YOUR TASK: From the first entry to the last, repeat the listing exactly.

= Beginning of Section =

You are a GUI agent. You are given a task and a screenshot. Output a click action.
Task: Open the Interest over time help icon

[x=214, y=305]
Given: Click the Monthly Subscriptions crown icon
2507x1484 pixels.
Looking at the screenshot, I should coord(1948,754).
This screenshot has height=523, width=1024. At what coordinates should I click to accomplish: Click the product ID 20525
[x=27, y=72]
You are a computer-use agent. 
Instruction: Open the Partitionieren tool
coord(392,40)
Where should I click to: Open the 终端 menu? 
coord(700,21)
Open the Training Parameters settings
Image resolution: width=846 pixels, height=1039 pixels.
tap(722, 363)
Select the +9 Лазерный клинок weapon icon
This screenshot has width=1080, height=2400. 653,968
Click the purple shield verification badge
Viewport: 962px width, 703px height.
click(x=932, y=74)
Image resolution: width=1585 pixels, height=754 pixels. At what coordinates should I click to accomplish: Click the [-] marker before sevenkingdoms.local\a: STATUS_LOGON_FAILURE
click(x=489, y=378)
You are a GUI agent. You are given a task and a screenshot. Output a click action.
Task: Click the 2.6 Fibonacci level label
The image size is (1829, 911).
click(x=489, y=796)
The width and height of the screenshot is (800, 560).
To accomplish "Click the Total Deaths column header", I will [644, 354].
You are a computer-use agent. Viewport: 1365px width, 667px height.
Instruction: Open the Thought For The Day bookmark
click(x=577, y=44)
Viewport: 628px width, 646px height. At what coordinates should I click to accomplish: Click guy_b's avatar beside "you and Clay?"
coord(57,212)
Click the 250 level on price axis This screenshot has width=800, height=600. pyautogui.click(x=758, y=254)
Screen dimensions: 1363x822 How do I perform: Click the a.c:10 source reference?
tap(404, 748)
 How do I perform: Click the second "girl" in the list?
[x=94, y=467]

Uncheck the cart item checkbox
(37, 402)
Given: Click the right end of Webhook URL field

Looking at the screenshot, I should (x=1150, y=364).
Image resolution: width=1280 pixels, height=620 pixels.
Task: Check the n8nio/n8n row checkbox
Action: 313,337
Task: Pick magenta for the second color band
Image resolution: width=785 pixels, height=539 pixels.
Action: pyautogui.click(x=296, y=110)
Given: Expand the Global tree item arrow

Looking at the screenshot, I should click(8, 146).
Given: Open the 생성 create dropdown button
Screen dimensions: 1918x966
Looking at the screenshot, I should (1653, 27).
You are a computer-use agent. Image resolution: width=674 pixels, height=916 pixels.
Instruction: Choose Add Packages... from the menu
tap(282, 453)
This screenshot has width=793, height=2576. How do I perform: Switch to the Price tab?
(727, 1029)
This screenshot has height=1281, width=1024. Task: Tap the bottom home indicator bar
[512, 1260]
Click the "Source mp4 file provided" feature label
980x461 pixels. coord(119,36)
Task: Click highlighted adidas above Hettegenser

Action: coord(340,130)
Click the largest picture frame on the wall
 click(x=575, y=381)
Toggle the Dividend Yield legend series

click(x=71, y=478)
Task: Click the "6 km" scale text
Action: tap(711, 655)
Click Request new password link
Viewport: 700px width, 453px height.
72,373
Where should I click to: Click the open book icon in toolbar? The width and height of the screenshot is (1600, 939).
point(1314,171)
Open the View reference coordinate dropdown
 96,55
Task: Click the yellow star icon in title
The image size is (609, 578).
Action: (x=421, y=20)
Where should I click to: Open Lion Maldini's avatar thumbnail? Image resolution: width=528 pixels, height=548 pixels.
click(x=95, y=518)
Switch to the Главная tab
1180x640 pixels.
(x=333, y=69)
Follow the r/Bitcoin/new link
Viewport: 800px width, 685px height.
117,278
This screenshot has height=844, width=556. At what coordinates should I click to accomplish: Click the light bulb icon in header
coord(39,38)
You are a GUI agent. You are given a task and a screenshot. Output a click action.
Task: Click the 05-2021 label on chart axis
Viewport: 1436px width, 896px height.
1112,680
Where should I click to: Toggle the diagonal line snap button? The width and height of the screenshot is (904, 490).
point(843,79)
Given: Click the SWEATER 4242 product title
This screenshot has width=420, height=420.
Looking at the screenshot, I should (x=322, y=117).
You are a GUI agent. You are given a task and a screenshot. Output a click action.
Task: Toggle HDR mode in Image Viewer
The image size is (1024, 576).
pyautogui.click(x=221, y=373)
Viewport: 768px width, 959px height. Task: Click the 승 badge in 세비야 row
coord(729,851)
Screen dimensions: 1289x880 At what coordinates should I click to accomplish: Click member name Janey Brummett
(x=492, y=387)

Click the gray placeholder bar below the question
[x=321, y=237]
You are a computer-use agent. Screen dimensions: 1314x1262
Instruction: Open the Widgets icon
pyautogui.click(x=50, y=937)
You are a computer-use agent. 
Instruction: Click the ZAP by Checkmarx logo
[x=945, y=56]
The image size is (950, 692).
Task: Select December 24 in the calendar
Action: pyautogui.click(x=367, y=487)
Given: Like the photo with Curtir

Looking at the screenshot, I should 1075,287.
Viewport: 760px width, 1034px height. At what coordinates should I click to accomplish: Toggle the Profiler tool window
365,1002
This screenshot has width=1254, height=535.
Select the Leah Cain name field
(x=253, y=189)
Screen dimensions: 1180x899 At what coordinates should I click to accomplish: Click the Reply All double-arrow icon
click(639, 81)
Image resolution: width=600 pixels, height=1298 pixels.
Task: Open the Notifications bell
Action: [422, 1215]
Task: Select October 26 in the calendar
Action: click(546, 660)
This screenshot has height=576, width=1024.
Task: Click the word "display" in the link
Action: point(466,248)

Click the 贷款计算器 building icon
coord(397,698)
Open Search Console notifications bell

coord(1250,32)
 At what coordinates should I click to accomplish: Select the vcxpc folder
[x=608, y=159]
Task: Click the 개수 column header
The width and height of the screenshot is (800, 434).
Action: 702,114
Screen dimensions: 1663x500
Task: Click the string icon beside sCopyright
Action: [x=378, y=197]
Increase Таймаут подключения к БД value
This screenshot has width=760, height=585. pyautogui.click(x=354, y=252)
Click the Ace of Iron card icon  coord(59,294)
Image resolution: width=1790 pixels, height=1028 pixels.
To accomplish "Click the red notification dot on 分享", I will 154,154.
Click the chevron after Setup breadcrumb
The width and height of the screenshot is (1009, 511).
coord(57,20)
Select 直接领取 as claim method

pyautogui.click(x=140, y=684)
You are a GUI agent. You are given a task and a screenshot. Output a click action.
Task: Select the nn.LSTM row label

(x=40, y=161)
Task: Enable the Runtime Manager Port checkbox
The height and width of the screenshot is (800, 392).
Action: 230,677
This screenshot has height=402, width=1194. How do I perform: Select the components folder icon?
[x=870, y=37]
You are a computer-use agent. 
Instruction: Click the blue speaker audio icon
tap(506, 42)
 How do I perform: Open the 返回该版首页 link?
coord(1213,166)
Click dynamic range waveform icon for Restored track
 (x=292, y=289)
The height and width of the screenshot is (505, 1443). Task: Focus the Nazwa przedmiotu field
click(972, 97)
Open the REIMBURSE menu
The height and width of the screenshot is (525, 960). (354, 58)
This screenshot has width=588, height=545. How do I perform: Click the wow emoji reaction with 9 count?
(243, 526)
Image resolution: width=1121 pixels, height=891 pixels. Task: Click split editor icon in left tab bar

= End of Section =

WRITTEN SOLUTION:
You are a GUI agent. You are given a task and a screenshot. Output a click action.
Task: Open the Interest over time help icon

[x=214, y=305]
Given: Click the Monthly Subscriptions crown icon
2507x1484 pixels.
Looking at the screenshot, I should coord(1948,754).
This screenshot has height=523, width=1024. At what coordinates should I click to accomplish: Click the product ID 20525
[x=27, y=72]
You are a computer-use agent. 
Instruction: Open the Partitionieren tool
coord(392,40)
Where should I click to: Open the 终端 menu? 
coord(700,21)
Open the Training Parameters settings
Image resolution: width=846 pixels, height=1039 pixels.
tap(722, 363)
Select the +9 Лазерный клинок weapon icon
This screenshot has width=1080, height=2400. 653,968
Click the purple shield verification badge
Viewport: 962px width, 703px height.
click(x=932, y=74)
Image resolution: width=1585 pixels, height=754 pixels. At what coordinates should I click to accomplish: Click the [-] marker before sevenkingdoms.local\a: STATUS_LOGON_FAILURE
click(x=489, y=378)
You are a GUI agent. You are given a task and a screenshot. Output a click action.
Task: Click the 2.6 Fibonacci level label
The image size is (1829, 911).
click(x=489, y=796)
The width and height of the screenshot is (800, 560).
To accomplish "Click the Total Deaths column header", I will [644, 354].
You are a computer-use agent. Viewport: 1365px width, 667px height.
Instruction: Open the Thought For The Day bookmark
click(x=577, y=44)
Viewport: 628px width, 646px height. At what coordinates should I click to accomplish: Click guy_b's avatar beside "you and Clay?"
coord(57,212)
Click the 250 level on price axis This screenshot has width=800, height=600. pyautogui.click(x=758, y=254)
Screen dimensions: 1363x822 How do I perform: Click the a.c:10 source reference?
tap(404, 748)
 How do I perform: Click the second "girl" in the list?
[x=94, y=467]

Uncheck the cart item checkbox
(37, 402)
Given: Click the right end of Webhook URL field

Looking at the screenshot, I should (x=1150, y=364).
Image resolution: width=1280 pixels, height=620 pixels.
Task: Check the n8nio/n8n row checkbox
Action: 313,337
Task: Pick magenta for the second color band
Image resolution: width=785 pixels, height=539 pixels.
Action: pyautogui.click(x=296, y=110)
Given: Expand the Global tree item arrow

Looking at the screenshot, I should click(8, 146).
Given: Open the 생성 create dropdown button
Screen dimensions: 1918x966
Looking at the screenshot, I should (1653, 27).
You are a computer-use agent. Image resolution: width=674 pixels, height=916 pixels.
Instruction: Choose Add Packages... from the menu
tap(282, 453)
This screenshot has width=793, height=2576. How do I perform: Switch to the Price tab?
(727, 1029)
This screenshot has height=1281, width=1024. Task: Tap the bottom home indicator bar
[512, 1260]
Click the "Source mp4 file provided" feature label
980x461 pixels. coord(119,36)
Task: Click highlighted adidas above Hettegenser

Action: coord(340,130)
Click the largest picture frame on the wall
 click(x=575, y=381)
Toggle the Dividend Yield legend series

click(x=71, y=478)
Task: Click the "6 km" scale text
Action: tap(711, 655)
Click Request new password link
Viewport: 700px width, 453px height.
72,373
Where should I click to: Click the open book icon in toolbar? The width and height of the screenshot is (1600, 939).
point(1314,171)
Open the View reference coordinate dropdown
 96,55
Task: Click the yellow star icon in title
The image size is (609, 578).
Action: (x=421, y=20)
Where should I click to: Open Lion Maldini's avatar thumbnail? Image resolution: width=528 pixels, height=548 pixels.
click(x=95, y=518)
Switch to the Главная tab
1180x640 pixels.
(x=333, y=69)
Follow the r/Bitcoin/new link
Viewport: 800px width, 685px height.
117,278
This screenshot has height=844, width=556. At what coordinates should I click to accomplish: Click the light bulb icon in header
coord(39,38)
You are a GUI agent. You are given a task and a screenshot. Output a click action.
Task: Click the 05-2021 label on chart axis
Viewport: 1436px width, 896px height.
1112,680
Where should I click to: Toggle the diagonal line snap button? The width and height of the screenshot is (904, 490).
point(843,79)
Given: Click the SWEATER 4242 product title
This screenshot has width=420, height=420.
Looking at the screenshot, I should (x=322, y=117).
You are a GUI agent. You are given a task and a screenshot. Output a click action.
Task: Toggle HDR mode in Image Viewer
The image size is (1024, 576).
pyautogui.click(x=221, y=373)
Viewport: 768px width, 959px height. Task: Click the 승 badge in 세비야 row
coord(729,851)
Screen dimensions: 1289x880 At what coordinates should I click to accomplish: Click member name Janey Brummett
(x=492, y=387)

Click the gray placeholder bar below the question
[x=321, y=237]
You are a computer-use agent. Screen dimensions: 1314x1262
Instruction: Open the Widgets icon
pyautogui.click(x=50, y=937)
You are a computer-use agent. 
Instruction: Click the ZAP by Checkmarx logo
[x=945, y=56]
The image size is (950, 692).
Task: Select December 24 in the calendar
Action: pyautogui.click(x=367, y=487)
Given: Like the photo with Curtir

Looking at the screenshot, I should 1075,287.
Viewport: 760px width, 1034px height. At what coordinates should I click to accomplish: Toggle the Profiler tool window
365,1002
This screenshot has width=1254, height=535.
Select the Leah Cain name field
(x=253, y=189)
Screen dimensions: 1180x899 At what coordinates should I click to accomplish: Click the Reply All double-arrow icon
click(639, 81)
Image resolution: width=600 pixels, height=1298 pixels.
Task: Open the Notifications bell
Action: [422, 1215]
Task: Select October 26 in the calendar
Action: click(546, 660)
This screenshot has height=576, width=1024.
Task: Click the word "display" in the link
Action: point(466,248)

Click the 贷款计算器 building icon
coord(397,698)
Open Search Console notifications bell

coord(1250,32)
 At what coordinates should I click to accomplish: Select the vcxpc folder
[x=608, y=159]
Task: Click the 개수 column header
The width and height of the screenshot is (800, 434).
Action: 702,114
Screen dimensions: 1663x500
Task: Click the string icon beside sCopyright
Action: [x=378, y=197]
Increase Таймаут подключения к БД value
This screenshot has width=760, height=585. pyautogui.click(x=354, y=252)
Click the Ace of Iron card icon  coord(59,294)
Image resolution: width=1790 pixels, height=1028 pixels.
To accomplish "Click the red notification dot on 分享", I will 154,154.
Click the chevron after Setup breadcrumb
The width and height of the screenshot is (1009, 511).
coord(57,20)
Select 直接领取 as claim method

pyautogui.click(x=140, y=684)
You are a GUI agent. You are given a task and a screenshot. Output a click action.
Task: Select the nn.LSTM row label

(x=40, y=161)
Task: Enable the Runtime Manager Port checkbox
The height and width of the screenshot is (800, 392).
Action: 230,677
This screenshot has height=402, width=1194. How do I perform: Select the components folder icon?
[x=870, y=37]
You are a computer-use agent. 
Instruction: Click the blue speaker audio icon
tap(506, 42)
 How do I perform: Open the 返回该版首页 link?
coord(1213,166)
Click dynamic range waveform icon for Restored track
 (x=292, y=289)
The height and width of the screenshot is (505, 1443). Task: Focus the Nazwa przedmiotu field
click(972, 97)
Open the REIMBURSE menu
The height and width of the screenshot is (525, 960). (354, 58)
This screenshot has width=588, height=545. How do I perform: Click the wow emoji reaction with 9 count?
(243, 526)
Image resolution: width=1121 pixels, height=891 pixels. Task: Click split editor icon in left tab bar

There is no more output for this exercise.